WHAT YOU SHOULD DO
In the laptop-to-TV thread, which resolution does johnwill say is needed to connect to the Samsung set? Please answer in a few words.

# Laptop to TV connection problems



## andyd118 (May 30, 2007)

Sorry guys, dont know if this is in the right section or not, but i was wondering if any one could shed a bit of light on a major annoying problem im having.
I am trying to connect my Acer laptop to my Samsung SP4346HF rear projection 1080i HDTV ready tv, via a VGA to Component cable. 
However, i am struggling on the settings, as i dont really understand the way to go about it. I have played around with a few of them, and amongst all the tuning lines, I can just make out the screen.My tv doesnt let me tune it at all, and i cant any other way to fix this. Do i have to download any drivers, or any other software required with maybe different resolution or refresh rate setting on there?
Any help would be greatly appreciated, as im so close to getting the picture, but no cigar.

Many Thanks:upset:


----------



## Comtrad (Sep 21, 2006)

Do you have a HD output from your video card? VGA won't do the job.


----------



## andyd118 (May 30, 2007)

Im not sure to be honest, how do i find that out. What cable can i use if VGA wont do it?


----------



## Comtrad (Sep 21, 2006)

What kind of video card output do you have available? S-Video will work, but you won't get the HD picture.


----------



## andyd118 (May 30, 2007)

I dont know to be honest, how do i find that out?


----------



## johnwill (Sep 26, 2002)

You want 1366x720 to connect to that unit. I don't find that model anywhere listed, does it have a VGA input? I have a Samsung 50" plasma, and I've connected my computer using the VGA and the HDMI connection without issue. One problem might be the ability of the Acer laptop to run at 1366x720 resolution.


----------



## andyd118 (May 30, 2007)

Thanks for all the advice folks, those transcoder boxes look a little bit to pricey for me at the moment. What other roads could i go down to try? Ive read about the s-video cables, which on my tv I have an s-video input, would this work, and can you get a VGA - S-video cable?
My Laptop is an Acer travelmate, and my tv is a Samsung SP4346HF 43 "Rear projection 1080i Ready?


----------

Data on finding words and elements
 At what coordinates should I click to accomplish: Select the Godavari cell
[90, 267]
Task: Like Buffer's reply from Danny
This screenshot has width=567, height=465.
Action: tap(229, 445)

EXERCISE RESULT
1366x720